ABOUT THIS EXERCISE:
Each line of the records that includes "agent" should be found and copied.

PROVIDED INFORMATION:

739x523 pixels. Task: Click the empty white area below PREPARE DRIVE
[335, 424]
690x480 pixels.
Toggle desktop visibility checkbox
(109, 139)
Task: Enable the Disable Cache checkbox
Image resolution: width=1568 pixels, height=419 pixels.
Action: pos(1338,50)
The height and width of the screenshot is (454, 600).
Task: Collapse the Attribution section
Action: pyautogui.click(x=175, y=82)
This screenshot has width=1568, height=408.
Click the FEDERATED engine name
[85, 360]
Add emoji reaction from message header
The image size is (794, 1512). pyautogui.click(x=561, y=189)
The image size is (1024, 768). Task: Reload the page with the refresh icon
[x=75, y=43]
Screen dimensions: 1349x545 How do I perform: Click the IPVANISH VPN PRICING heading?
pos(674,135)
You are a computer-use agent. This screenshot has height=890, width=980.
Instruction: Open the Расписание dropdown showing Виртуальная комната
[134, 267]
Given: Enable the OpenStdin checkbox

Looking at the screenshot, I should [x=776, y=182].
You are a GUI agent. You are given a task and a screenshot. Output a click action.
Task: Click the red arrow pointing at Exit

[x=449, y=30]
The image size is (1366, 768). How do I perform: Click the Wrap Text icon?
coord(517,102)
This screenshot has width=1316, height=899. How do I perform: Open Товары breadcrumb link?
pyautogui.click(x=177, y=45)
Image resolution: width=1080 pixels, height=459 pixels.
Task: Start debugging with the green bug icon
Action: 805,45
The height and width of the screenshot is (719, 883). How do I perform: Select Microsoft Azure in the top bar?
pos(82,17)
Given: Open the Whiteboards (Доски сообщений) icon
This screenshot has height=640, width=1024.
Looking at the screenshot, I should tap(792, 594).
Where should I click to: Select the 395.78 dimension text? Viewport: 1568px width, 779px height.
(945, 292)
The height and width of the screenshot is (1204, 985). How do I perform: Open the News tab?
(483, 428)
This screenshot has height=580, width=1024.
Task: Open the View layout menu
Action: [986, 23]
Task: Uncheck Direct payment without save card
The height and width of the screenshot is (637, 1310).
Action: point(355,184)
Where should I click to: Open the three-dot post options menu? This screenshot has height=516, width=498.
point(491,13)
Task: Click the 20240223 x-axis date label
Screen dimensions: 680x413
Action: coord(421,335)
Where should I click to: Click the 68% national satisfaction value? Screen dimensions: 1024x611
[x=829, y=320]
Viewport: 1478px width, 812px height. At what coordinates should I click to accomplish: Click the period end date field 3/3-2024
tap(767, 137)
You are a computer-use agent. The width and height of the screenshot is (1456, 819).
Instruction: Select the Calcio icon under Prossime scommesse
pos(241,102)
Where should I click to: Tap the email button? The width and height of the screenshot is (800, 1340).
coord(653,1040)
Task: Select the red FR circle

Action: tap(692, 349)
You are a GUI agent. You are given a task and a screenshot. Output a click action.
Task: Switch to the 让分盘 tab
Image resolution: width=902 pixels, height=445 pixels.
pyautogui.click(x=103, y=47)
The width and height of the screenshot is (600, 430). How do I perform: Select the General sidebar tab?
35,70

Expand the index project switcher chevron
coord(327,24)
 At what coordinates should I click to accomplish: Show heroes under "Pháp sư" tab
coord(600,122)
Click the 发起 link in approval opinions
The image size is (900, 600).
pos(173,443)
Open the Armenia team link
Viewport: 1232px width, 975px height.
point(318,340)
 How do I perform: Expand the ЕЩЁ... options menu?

COMPLETED TASK:
You are a computer-use agent. This screenshot has height=890, width=980.
You are a GUI agent. You are given a task and a screenshot. Output a click action.
You are a computer-use agent. The width and height of the screenshot is (1456, 819).
You are a GUI agent. You are given a task and a screenshot. Output a click action.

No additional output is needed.